Angie’s List tips to avoid shady storm chasers:
- What not to do: If a stranger comes to your storm-ravaged yard offering to fix your roof, remove trees or do other major repair work for cash up front, just say no. Chances are, he or she will take your money and disappear, leaving you with little or no recourse.
- Do your research: Check Angie’s List to see what local customer's experiences have been with the company. You can also find the status of the contractor’s bonding and liability insurance coverage. While you might get lucky working with an independent provider who lists his truck as a permanent address, remember that you have few options if the job goes awry or the provider disappears.
- Quality is worth the wait: When massive storms hit, tree service professionals, plumbers, roofers and hauling companies are in high demand, and the best performers are generally the busiest.
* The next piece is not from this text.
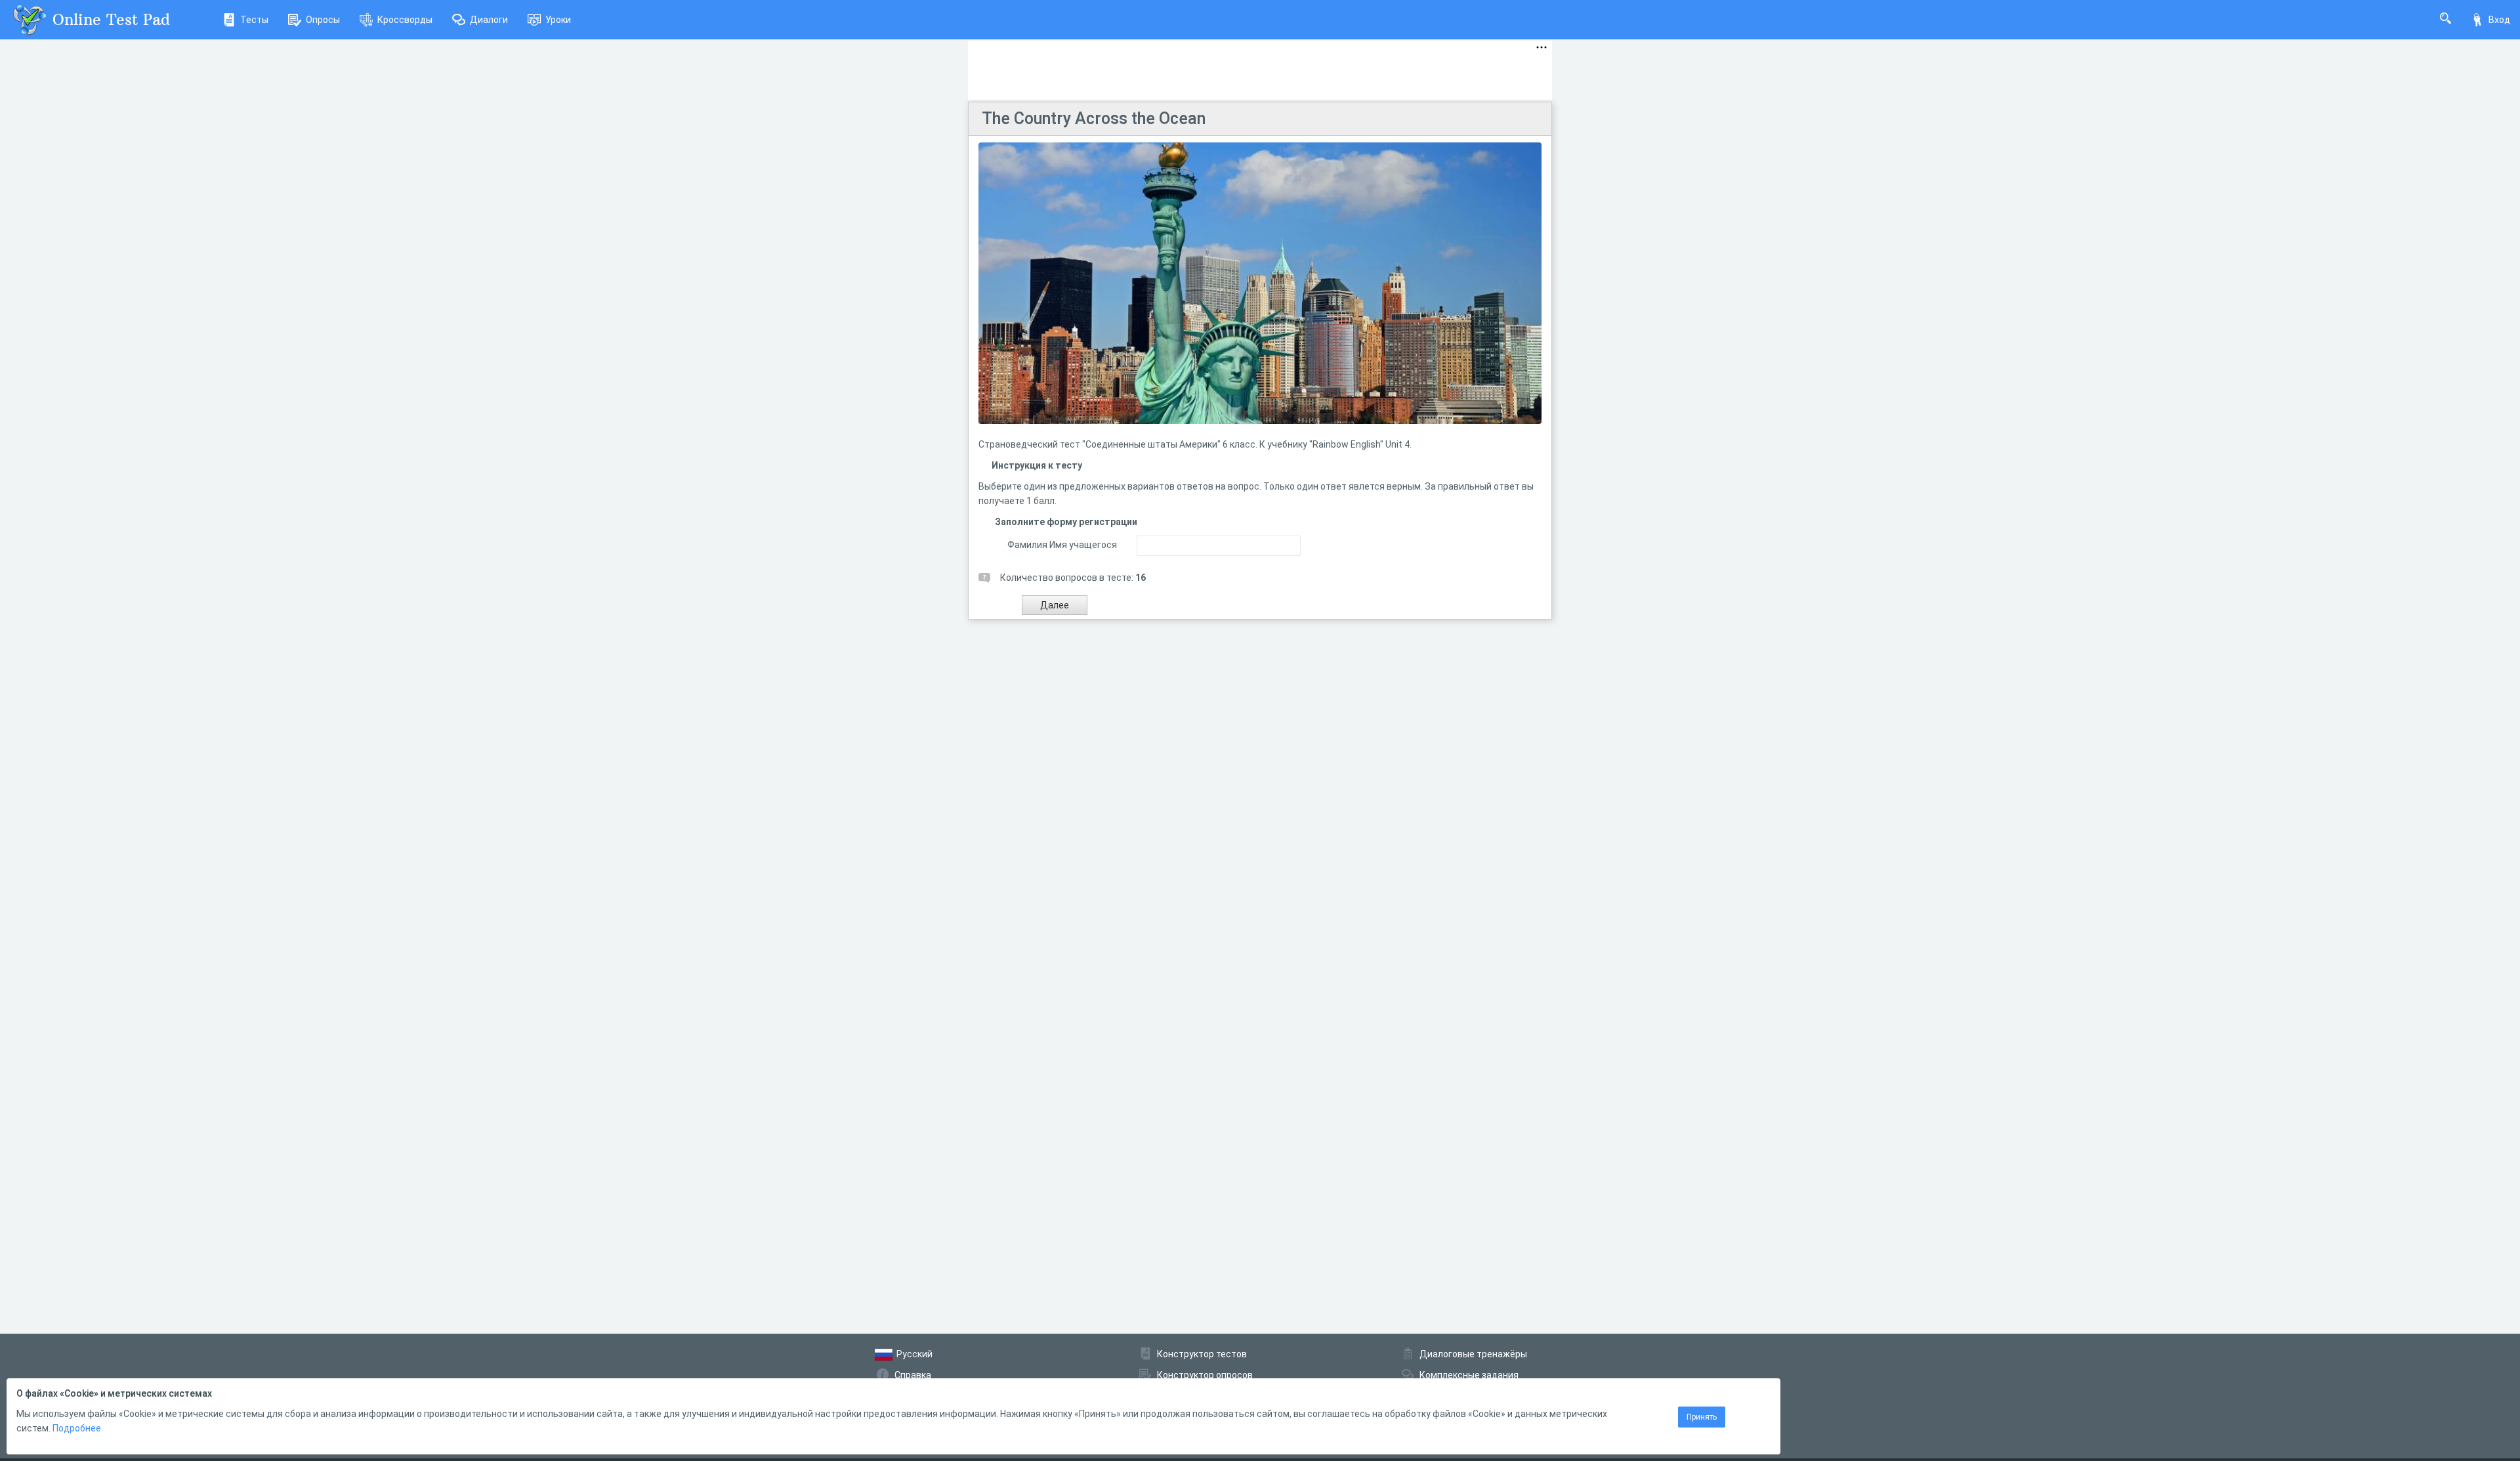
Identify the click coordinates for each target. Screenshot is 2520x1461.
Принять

Beware the company with time on its hands when every other company can’t even answer the phone.
- Get estimates: Though your situation might seem to be one of desperation, avoid settling on the first contractor who comes along and offers to do the job. Take enough time to get at least a few different estimates on the job.
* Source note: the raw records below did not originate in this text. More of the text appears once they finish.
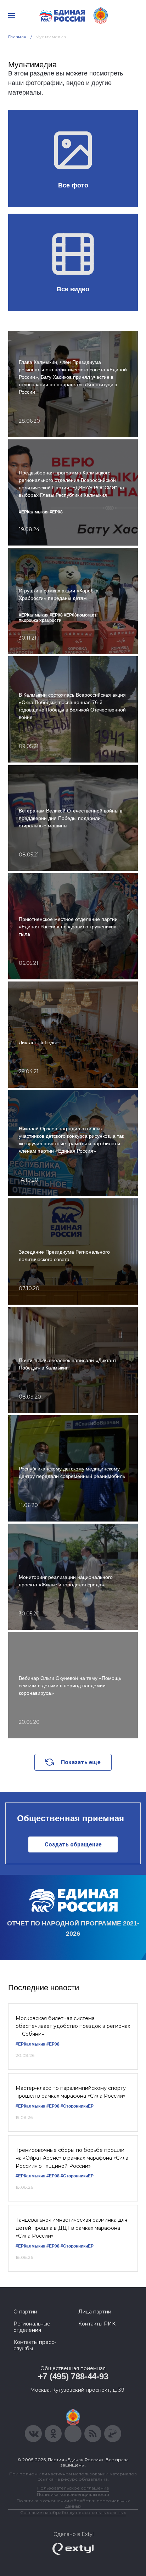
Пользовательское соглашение (73, 2488)
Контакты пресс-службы (34, 2345)
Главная (17, 36)
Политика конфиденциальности (73, 2494)
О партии (25, 2311)
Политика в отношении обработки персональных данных (73, 2503)
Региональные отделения (31, 2327)
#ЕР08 (53, 2044)
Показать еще (81, 1762)
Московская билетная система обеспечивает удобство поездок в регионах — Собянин (73, 2026)
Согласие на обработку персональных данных (73, 2512)
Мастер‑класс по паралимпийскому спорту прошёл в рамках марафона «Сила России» (71, 2092)
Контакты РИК (97, 2324)
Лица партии (94, 2311)
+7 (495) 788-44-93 (73, 2376)
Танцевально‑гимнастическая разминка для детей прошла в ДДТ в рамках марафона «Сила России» (71, 2228)
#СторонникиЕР (77, 2106)
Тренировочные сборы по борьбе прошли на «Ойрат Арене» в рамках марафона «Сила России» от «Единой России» (72, 2158)
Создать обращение (73, 1844)
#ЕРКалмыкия (30, 2044)
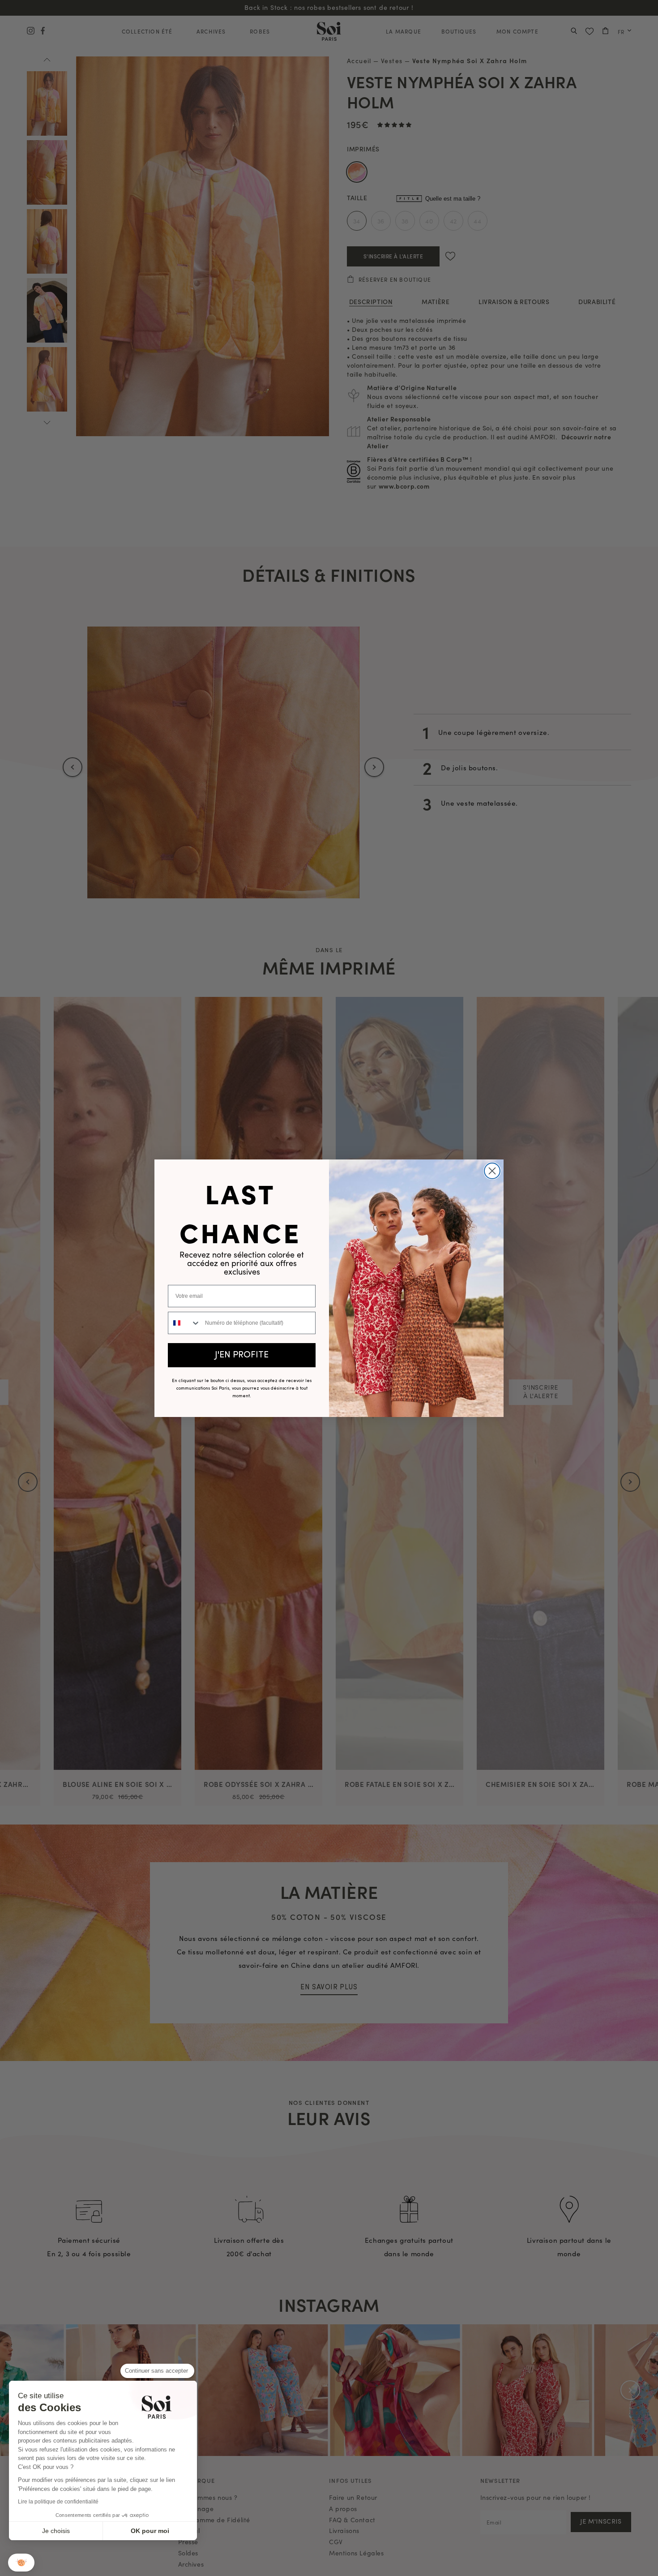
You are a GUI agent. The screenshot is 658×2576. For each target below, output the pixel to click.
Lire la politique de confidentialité (58, 2502)
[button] (21, 2563)
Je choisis (56, 2530)
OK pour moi (150, 2530)
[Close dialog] (492, 1171)
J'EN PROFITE (242, 1355)
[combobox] (184, 1323)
- Document important information: Get all estimates in writing, including the price, materials to be used and the timeline for completing the job. This is often the best ammunition you have if things go wrong.
- Prepare for next time: Don’t put off necessary home and lawn repairs to the point where a storm can make the situation worse. Research your contractor and establish a relationship before you need them.
“Service companies will be extremely busy after a storm, especially if there is extensive damage in the area,” says Angie Hicks, founder of Angie's List. “In the meantime, take good look around your home – even if it may appear damage free. You may have to make some temporary adjustments to prevent further damage while you wait for someone to come out.”
- Examine the structure: Make sure your home is structurally sound before entering. Check foundations and walls for settling and cracking. Leave immediately if you hear shifting or unusual noises or smell gas. You may need to hire a professional inspector before entering.
- Look for electrical problems: Stay clear of exposed wires. Leave any repairs to a licensed electrician.
- Remove standing water: Cleaning up the mud and water-soaked belongings can seem like the biggest task at hand, but drying out that area is important because if left damp too long, dangerous mold can grow. Remove any wet items and use a dehumidifier or open windows to help circulate air. Do not bring furnishings back inside until walls, floors and framing are completely dry.
- Protect the roof and windows: Check the roof on the inside and outside. Missing shingles are common after a storm. Put a tarp over the damaged areas - this will allow for temporary protection until the roofing contractor can get out. Board up any broken windows.
- Inspect your trees: Visually survey all your trees and look for damaged and broken branches that may be trapped and could possibly still fall. Consider hiring a certified arborist – they are trained in practices for the purpose of maintaining healthy trees.
- Contact your insurance agent: Report damage to your adjuster immediately to start the claims process – some companies require an adjuster’s approval before work can be done. Take pictures of any damage and take inventory of your possessions and property. The better organized you are, the fewer problems you’ll have down the road.